***** DOCUMENT EXCERPT

I had high hopes of doing the Knife traverse to unranked Spiller today, so another early start was in order. My wife dropped me off at the mining road that heads up the Boren Creek drainage, 8.6 miles up CR-124 off US-160. The road would probably have been passable for my Santa Fe SUV, although there was a tight switchback early on that could have been a problem. A tree is a show stopper at 10700', less than 1 mile from the mine at the end of the road. The road is pretty narrow and offers few pullouts, so proceed with caution if you drive it.
I set off at 4:40am into the night. It was a little spooky when my wife left and I was out there all alone, but I felt more comfortable when my eyes adjusted. I heard a big animal busting through some trees, but thankfully I didn't see any eyes all morning. I just made plenty of noise and kept going. The hike to the mine was uneventful, other than some impressive cascades that would be a treat seeing on the way down.
Upon reaching the mine, the route up Babcock isn't obvious until you crest a steep bench above the road. Here I was able to pick out my target, the left most of 3 broad couloirs on the south face. There are actually 4 couloirs if you count a tiny one on the far left. Don't go up that one b/c it looks steep and technical!

**********
***** DATASET

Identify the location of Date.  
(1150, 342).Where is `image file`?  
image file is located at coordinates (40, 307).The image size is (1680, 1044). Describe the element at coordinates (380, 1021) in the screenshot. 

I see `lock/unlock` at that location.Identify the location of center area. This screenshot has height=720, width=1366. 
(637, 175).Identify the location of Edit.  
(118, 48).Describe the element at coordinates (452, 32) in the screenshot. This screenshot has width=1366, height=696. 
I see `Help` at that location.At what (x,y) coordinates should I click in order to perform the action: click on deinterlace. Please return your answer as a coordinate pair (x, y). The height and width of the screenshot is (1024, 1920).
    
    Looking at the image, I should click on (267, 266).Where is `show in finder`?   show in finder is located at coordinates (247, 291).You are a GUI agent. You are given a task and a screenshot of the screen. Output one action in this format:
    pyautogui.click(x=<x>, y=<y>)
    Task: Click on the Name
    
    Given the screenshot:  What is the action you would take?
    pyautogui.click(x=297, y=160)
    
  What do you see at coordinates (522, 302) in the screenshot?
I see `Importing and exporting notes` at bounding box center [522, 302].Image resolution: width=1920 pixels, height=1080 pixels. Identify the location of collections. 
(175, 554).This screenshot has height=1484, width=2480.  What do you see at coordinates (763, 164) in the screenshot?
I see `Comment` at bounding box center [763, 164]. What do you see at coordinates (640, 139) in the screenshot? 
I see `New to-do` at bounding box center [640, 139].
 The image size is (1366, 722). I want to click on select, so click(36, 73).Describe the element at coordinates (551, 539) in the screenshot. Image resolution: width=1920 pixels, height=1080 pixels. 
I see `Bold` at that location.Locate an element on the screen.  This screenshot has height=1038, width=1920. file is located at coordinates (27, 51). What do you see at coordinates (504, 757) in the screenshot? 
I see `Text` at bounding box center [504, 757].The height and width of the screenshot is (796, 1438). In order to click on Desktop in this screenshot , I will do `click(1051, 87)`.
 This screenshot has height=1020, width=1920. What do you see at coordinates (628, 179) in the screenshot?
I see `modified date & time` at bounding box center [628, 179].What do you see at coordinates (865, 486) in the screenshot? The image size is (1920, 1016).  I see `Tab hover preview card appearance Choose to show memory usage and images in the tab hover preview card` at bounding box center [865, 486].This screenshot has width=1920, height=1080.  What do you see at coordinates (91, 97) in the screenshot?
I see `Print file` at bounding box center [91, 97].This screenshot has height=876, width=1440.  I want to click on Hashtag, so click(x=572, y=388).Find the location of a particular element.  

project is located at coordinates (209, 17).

**********

- **WORK INSTRUCTION**
For each statement, say yes or no according to the trip report and quote the exact words that decide it. (a) The drop-off point was 8.6 miles up CR-124 off US-160. (b) The writer saw an animal's eyes during the morning. (c) The chosen couloir was the rightmost of the broad ones on the south face. Rely on the trip report alone and set the material aside.

- **ANSWER AREA**
(a) Yes: "8.6 miles up CR-124 off US-160"
(b) No: "thankfully I didn't see any eyes all morning"
(c) No: "the left most of 3 broad couloirs on the south face"